第4章 肆ノ型. 共同護衛 ~不死川実弥・伊黒小芭内の場合~
「そう僕は婚約者。優しい貴恵なら、僕の事を殺そうだなんて思わないよね?」
終始ニコニコと笑う鬼は少しずつ間合いを詰めるように歩く。
婚約者という単語を聞いて不死川の頭の中にはひとつの考えが浮かんだ。
元々この任務に駆り出されたのは、鬼の被害が多くそのどれもに予告状が送られてきているからだった。
そして狙われた女は結婚間近の女ばかり。
不死川はなぜそんなに結婚間近の女を把握できるのかずっと疑問だった。
女が食われた後同じように婚約者も消えていたから、夫婦を狙ったものだろうと思っていたがどうやら違ったらしい。
点と点は繋がる。
この鬼は自分が婚約者となり、結婚間近という環境を作りあげた上で獲物を食っていたのだ。
「胸糞わりィ話だなァ」
日輪刀を握る手に力が入る。
どうやら伊黒や煉獄もそれに気づいたらしく、怖い表情を浮かべている。
それに反して未だ穏やかな表情を浮かべる刹那は、鬼に語りかけた。
『ああ、わかりました。ここ何件かの事件は全部貴方の仕業だったのですね。そんなに美味しいですか?結婚間近の女の方は。』
「美味しいよ。幸せの絶頂にいる女は肉が甘くなるんだ。この顔の時もよかったなあ、この時も甘くて弾力があって...」
グルグル変わっていく鬼の顔がにたりと歪み、肉の味を思い出しているのか恍惚の表情を浮かべる。
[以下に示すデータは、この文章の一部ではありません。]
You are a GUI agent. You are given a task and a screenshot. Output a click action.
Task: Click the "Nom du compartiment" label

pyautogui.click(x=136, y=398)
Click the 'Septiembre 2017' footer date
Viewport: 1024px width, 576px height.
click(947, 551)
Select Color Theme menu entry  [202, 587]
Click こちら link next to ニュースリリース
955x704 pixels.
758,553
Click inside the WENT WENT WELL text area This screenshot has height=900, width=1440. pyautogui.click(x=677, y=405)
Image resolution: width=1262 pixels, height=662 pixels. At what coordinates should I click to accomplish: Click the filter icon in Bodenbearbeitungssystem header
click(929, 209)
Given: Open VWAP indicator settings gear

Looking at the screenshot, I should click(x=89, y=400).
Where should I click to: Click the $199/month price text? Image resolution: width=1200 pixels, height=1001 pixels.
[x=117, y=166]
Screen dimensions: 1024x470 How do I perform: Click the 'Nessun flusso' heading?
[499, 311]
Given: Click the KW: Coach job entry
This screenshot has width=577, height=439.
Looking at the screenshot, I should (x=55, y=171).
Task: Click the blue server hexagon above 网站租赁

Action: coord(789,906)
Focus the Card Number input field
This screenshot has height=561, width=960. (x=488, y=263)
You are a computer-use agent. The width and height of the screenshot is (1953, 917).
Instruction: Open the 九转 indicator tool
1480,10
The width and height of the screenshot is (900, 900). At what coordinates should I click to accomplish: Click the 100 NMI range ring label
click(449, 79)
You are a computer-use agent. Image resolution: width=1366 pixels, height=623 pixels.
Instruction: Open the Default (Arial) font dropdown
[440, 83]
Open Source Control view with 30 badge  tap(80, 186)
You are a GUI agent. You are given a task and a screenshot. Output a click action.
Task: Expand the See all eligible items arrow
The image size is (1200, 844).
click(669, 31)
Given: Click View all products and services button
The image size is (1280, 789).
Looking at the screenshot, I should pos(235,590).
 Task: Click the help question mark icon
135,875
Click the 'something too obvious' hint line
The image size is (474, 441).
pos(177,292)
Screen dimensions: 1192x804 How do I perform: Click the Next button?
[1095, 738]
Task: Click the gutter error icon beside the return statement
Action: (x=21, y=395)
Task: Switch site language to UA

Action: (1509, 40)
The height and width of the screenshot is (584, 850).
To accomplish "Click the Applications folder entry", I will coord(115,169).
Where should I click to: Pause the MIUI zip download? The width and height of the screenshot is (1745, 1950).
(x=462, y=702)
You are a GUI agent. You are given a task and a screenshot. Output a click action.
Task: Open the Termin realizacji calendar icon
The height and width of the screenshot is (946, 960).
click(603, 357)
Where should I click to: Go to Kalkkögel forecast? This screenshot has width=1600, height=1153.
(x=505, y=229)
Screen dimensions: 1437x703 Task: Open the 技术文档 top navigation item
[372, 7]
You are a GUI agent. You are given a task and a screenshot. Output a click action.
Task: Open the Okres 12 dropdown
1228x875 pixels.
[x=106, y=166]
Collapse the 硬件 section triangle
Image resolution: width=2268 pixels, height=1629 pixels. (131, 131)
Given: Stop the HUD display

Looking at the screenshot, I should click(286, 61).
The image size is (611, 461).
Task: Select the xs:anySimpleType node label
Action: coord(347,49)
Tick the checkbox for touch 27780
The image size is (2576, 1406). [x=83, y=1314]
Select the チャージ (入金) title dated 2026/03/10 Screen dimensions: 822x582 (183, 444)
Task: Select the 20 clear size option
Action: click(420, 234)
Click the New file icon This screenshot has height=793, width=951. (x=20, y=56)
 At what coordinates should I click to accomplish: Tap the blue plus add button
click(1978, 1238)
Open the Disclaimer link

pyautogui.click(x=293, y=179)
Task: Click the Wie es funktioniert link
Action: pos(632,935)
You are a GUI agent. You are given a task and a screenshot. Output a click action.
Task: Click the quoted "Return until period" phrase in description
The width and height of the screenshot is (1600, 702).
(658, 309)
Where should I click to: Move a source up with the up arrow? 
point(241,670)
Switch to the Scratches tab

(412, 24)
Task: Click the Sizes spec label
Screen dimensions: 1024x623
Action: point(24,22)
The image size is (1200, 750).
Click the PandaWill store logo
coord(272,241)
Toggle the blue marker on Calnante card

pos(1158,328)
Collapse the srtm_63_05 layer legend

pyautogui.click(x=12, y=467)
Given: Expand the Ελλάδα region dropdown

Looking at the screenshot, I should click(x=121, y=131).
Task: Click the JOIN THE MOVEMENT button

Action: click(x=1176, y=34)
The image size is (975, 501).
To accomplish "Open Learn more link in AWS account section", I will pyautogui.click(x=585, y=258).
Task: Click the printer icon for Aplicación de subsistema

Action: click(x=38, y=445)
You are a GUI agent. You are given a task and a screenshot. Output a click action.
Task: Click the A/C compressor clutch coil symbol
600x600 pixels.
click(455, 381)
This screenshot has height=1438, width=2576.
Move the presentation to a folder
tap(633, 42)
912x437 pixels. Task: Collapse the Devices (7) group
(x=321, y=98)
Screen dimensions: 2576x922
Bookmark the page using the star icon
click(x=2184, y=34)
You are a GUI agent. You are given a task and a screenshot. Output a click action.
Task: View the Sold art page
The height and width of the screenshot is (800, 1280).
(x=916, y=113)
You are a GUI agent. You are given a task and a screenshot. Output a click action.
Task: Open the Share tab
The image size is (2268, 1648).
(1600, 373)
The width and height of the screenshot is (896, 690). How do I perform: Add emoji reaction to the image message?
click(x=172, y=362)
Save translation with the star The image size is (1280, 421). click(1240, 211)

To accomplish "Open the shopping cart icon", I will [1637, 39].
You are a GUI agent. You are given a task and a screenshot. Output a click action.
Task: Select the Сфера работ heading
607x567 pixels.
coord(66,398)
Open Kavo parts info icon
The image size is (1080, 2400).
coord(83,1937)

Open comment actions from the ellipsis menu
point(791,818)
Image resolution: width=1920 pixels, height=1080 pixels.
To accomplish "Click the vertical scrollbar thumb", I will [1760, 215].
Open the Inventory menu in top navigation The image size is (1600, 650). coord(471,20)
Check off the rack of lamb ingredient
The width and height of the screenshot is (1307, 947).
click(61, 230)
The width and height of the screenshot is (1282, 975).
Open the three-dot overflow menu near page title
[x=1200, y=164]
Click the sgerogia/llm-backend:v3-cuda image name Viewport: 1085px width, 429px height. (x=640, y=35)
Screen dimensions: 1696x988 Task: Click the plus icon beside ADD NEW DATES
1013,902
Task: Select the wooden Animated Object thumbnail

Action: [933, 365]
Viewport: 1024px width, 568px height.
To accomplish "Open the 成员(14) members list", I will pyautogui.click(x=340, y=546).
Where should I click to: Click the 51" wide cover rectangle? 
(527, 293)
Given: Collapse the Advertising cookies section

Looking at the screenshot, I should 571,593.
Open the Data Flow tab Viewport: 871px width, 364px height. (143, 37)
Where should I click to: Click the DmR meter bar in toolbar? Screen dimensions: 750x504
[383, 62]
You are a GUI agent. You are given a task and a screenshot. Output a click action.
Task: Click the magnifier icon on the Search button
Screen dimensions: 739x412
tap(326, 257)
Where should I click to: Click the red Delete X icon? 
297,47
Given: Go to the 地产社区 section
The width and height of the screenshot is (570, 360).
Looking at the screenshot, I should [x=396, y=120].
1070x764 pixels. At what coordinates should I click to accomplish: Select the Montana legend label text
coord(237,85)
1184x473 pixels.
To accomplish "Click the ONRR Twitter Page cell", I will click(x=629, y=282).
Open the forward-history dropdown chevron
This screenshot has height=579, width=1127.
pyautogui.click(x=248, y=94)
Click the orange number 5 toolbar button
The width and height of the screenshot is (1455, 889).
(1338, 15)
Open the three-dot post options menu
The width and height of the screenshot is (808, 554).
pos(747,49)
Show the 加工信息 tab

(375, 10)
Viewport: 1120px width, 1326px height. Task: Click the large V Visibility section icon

興奮した鬼の口の端からにちゃりと音を立てヨダレが零れた。
「馬鹿な女達だよ本当に、食われるとわかった瞬間のあの裏切られたって顔...堪らなかったねええ。こっちはお前の事なんかちっとも愛しちゃいないのにさああああ。」
言って刹那と貴恵に鬼は飛び掛る。
間一髪の所で刹那が貴恵を抱え、部屋の中から庭へと逃げでた。
婚約者の本性を見て混乱したままの貴恵。
自分のせいで刹那達が鬼を斬りあぐねているのは、馬鹿な彼女でもわかっている。
それでも決断できない自分がもどかしくて、涙が止まらないのだ。